Example programs demonstrating CrateDB's SQLAlchemy adapter and dialect.
This section and examples are mostly about DataFrame operations with SQLAlchemy, specifically about how to insert data into CrateDB efficiently using pandas and Dask.
The CrateDB Python driver provides a convenience function insert_bulk.
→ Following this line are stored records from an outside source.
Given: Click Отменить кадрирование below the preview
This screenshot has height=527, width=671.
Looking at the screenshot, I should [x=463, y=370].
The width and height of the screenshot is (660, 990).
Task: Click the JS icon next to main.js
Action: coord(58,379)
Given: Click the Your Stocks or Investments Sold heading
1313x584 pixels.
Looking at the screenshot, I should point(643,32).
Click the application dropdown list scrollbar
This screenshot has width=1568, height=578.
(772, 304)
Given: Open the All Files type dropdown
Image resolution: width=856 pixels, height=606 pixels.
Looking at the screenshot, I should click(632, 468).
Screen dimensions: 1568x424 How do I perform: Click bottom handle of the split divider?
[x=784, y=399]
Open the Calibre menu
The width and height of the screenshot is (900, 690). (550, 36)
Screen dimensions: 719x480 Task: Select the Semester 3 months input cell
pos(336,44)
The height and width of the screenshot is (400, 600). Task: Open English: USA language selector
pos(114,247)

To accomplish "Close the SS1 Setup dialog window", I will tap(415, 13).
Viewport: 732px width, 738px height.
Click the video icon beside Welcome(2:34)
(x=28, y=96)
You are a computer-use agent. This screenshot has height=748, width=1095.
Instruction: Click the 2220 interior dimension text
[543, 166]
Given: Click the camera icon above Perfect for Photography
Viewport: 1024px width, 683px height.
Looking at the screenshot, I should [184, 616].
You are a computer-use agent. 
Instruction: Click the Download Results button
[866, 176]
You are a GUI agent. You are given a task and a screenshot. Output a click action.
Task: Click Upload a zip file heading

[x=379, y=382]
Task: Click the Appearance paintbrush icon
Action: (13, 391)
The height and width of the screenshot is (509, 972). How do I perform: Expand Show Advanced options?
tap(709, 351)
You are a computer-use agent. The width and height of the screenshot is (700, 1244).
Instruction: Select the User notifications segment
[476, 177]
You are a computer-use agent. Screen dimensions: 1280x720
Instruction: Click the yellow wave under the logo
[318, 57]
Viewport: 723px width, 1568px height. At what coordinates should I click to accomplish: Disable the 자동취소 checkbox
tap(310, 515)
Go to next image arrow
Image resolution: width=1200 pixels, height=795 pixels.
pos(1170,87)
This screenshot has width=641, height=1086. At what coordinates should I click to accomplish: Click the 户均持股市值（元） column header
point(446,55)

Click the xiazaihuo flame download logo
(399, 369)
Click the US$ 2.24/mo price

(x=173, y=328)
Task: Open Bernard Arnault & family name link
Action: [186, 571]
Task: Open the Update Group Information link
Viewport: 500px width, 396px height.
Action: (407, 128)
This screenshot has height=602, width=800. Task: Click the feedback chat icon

It
can be used like this:
# CrateDB Cloud
# DBURI = "crate://admin:<PASSWORD>@example.aks1.westeurope.azure.cratedb.net:4200?ssl=true"
# CrateDB Self-Managed
# DBURI = "crate://crate@localhost:4200/"
import sqlalchemy as sa
from crate.client.sqlalchemy.support import insert_bulk
# pandas
engine = sa.create_engine(DBURI, **kwargs)
df.to_sql(
name="testdrive",
con=engine,
if_exists="append",
index=False,
chunksize=5_000,
method=insert_bulk,
)
# Dask
ddf.to_sql(
"testdrive",
uri=DBURI,
index=False,
if_exists="replace",
chunksize=10_000,
parallel=True,
method=insert_bulk,
)
To start a CrateDB instance on your machine for evaluation purposes, invoke:
docker run -it --rm --publish=4200:4200 --publish=5432:5432 crate
Navigate to example program directory, and install prerequisites:
# Acquire sources. git clone https://github.com/crate/cratedb-examples cd cratedb-examples/by-language/python-sqlalchemy python3 -m venv .venv source .venv/bin/activate pip install --upgrade --requirement requirements.txt
The insert example programs are about efficient data loading:
time python insert_efficient.py cratedb multirow time python insert_efficient.py cratedb batched time python insert_pandas.py time python insert_pandas.py --mode=basic --insertmanyvalues-page-size=5000 time python insert_pandas.py --mode=bulk --bulk-size=20000 --num-records=75000 time python insert_dask.py
The sync and async example programs demonstrate SQLAlchemy's
low-level table/core API using both the HTTP-based transport driver
using urllib3, as well as the canonical asyncpg and psycopg3
drivers using the PostgreSQL wire protocol:
time python sync_table.py urllib3 psycopg time python async_table.py asyncpg psycopg time python async_streaming.py asyncpg psycopg
By default, the example programs will connect to CrateDB on localhost.
In order to connect to any other database instance, for example on CrateDB
Cloud:
export DBURI="crate://crate@localhost:4200/"
export DBURI="crate://admin:<PASSWORD>@example.aks1.westeurope.azure.cratedb.net:4200?ssl=true"
time python insert_pandas.py --dburi="${DBURI}"
Tip
For more information, please refer to the header sections of each of the provided example programs.
To test the accompanied example programs all at once, invoke the software tests:
pytest